Things are good here in Tassie. Public Health have done a great job at keeping Tasmanians safe during the pandemic, and we're now at the point where events can happen again.
But not all events are back at 100 per cent capacity, and it's letting down businesses who need them to survive.
I had a site at Agfest last week. Rural Youth did a great job of making sure every site had COVID plans and hand sanitiser, and everyone used the Tas Check-In app.
That job was made a fair bit easier, mind you, because the numbers for each day were capped at 10,000 people.
What most people don't realise is that the 10,000 cap included the 3000 or so staff on the ground.
So really, there were only 6000 - 7000 patrons maximum through the gate each day. That's two people for every one exhibitor.

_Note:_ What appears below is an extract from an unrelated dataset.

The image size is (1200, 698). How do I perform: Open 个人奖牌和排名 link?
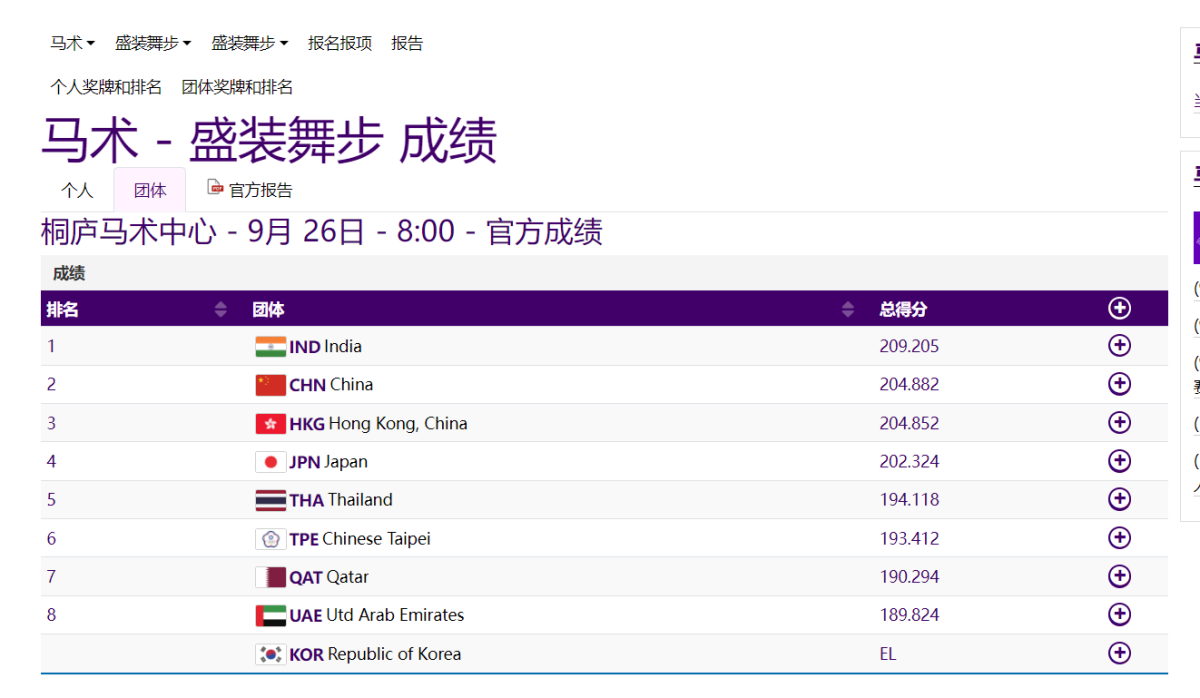106,87
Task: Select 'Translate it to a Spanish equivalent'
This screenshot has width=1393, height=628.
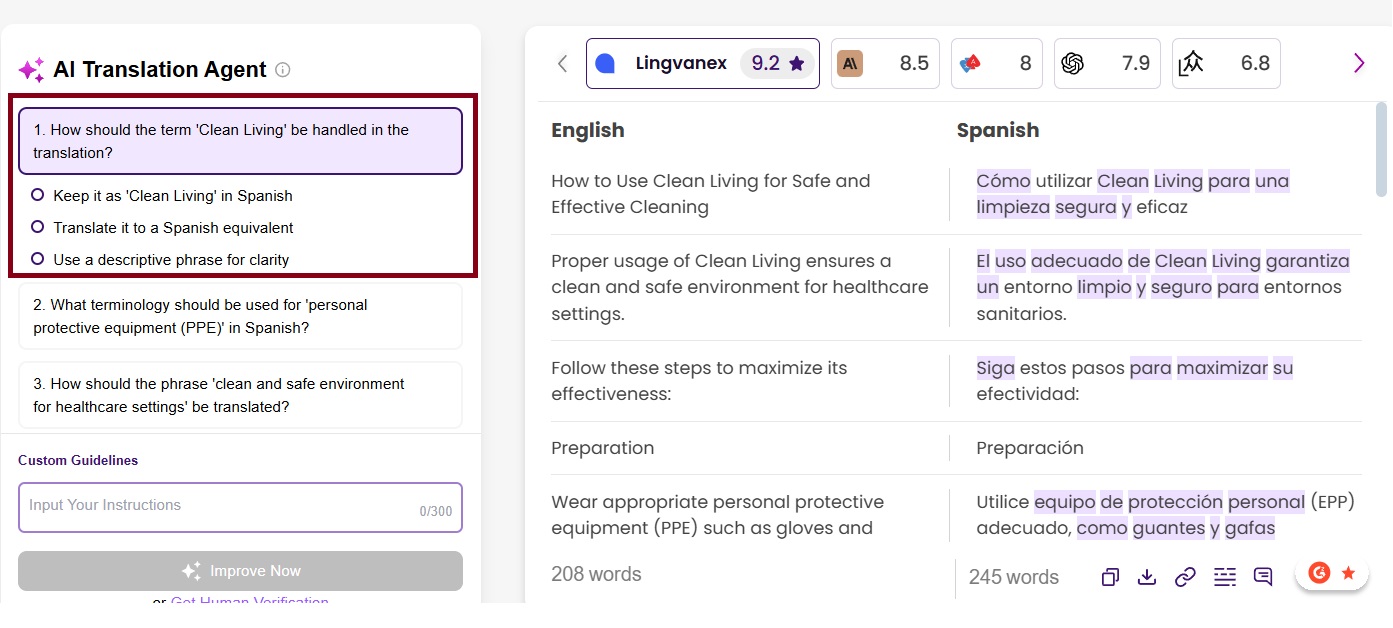Action: tap(38, 228)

I tell you, some businesses were really feeling the lack of people. Some of them told me they'd struggle to make back the money they'd spent on their site and all the other costs that go with it.
Rural Youth pushed hard to raise the cap to 15,000 and Public Health said no.
Why is it Victoria can manage almost 80,000 people at the crowded footy game in Melbourne, but Tasmania can't handle 15,000 in a paddock at Agfest?
In Sydney, they held the Royal Easter Show just four months after the major Christmas COVID outbreak. They had 800,000 people through the gates over 12 days. It was capped at 60,000 people a day.
Tasmanians are looking around at the rest of Australia and wondering what the problem is here.
We need to have these events at full capacity, so that businesses can get back on their feet and communities can feel alive.
When you haven't had a local COVID case in nine months, what's the marker that says we're "safe" again?
To Public Health I say this: We're grateful to you. We understand why you're cautious. But we need to be able to live and get things back on track.
After everything we've been through, Tasmanians deserve that.